Although in the hypothesis of the theorem we require formulae safety, for all practical purposes, it is actually sufficient to require that

$$ {\mathbb {P}}\{ \eta \in Paths_{{\mathcal{H}}\mathcal{D}}(s') \mid \eta \models _{{\mathcal{H}}\mathcal{D}} \varphi \} \not = p $$

for all formulae \({\mathcal{P}}_{\bowtie p}(\varphi )\) and states \(s'\) such that \(\mathsf{CheckPath }(s',\varphi )\) is computed during the execution of \(\mathsf{Check }(s,\varPhi )\) (see Table 2). This (weaker) safety check is readily added to the algorithm. \(\bullet \)

Example 4

(FlyFast results). Figure 2 shows the result of FlyFast on the model of Example 1 for the first object of a large population of objects, each initially in state \(S\). In Fig. 2 (left) the same properties are considered as in Example 3. The analysis takes less than a second and is insensitive to the total population size. Fig. 2 (right) shows how the probability measure of the set of paths satisfying formula \(~true~\, {\mathcal{U}}^{\le k} \, ( !e \wedge !i\wedge {\mathcal{P}}_{> 0.3}(~true~\, {\mathcal{U}}^{\le 5} \,~i~))\) of property P3 on page 12, (for \(k=3\)), changes for initial time \(t0\) varying from \(0\) to \(10\).

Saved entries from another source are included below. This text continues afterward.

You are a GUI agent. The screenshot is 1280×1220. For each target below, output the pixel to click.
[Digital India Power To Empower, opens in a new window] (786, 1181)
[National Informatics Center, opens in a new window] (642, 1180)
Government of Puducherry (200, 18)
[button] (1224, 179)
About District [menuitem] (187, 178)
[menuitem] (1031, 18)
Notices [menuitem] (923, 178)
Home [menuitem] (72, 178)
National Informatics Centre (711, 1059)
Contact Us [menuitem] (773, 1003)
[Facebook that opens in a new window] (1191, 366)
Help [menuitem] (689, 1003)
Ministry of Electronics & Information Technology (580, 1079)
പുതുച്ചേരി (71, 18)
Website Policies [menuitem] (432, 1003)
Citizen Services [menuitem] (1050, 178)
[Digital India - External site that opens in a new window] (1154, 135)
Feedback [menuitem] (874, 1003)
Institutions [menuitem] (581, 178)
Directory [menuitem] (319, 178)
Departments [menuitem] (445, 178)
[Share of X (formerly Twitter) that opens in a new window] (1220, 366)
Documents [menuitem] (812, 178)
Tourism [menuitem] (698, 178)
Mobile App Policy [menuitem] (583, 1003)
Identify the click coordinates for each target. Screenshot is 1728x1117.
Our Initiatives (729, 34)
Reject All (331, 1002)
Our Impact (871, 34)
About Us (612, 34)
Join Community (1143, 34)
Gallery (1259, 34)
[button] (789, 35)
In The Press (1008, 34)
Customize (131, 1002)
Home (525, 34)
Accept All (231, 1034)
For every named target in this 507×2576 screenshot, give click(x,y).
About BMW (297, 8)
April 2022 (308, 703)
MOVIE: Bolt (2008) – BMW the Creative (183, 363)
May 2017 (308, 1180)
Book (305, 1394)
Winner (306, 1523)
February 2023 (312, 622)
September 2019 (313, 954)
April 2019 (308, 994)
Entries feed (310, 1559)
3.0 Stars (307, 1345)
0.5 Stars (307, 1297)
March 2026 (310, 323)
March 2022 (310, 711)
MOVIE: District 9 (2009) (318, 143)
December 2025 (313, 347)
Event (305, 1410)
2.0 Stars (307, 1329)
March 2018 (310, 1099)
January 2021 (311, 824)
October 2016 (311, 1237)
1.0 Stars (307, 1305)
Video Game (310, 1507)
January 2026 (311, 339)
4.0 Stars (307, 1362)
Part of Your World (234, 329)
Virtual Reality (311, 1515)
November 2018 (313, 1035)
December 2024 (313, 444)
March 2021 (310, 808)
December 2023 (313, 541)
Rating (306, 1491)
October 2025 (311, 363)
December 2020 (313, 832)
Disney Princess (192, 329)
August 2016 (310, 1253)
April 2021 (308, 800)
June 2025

Conclusions and Future Work

In this paper we have presented a fast PCTL model-checking approach that builds upon local, on-the-fly model-checking and mean-field approximation, allowing for scalable analysis of selected objects in the context of very large systems. The model-checking algorithm is parametric w.r.t. the specific semantic model of interest. We presented related correctness results, an example of application of a prototype implementation and briefly discussed complexity of the algorithm. The results can be trivially extended in order to consider multiple selected objects. Following approaches similar to those presented in [26], we plan to extend our work to heterogeneous systems and systems with memory. We are interested in extensions that address spatial distribution of objects as well as more expressive logics, combining local and global properties, and languages (e.g. [22, 27]) and to study the exact relation between mean field convergence results for continuous interleaving models and discrete, time-synchronous ones.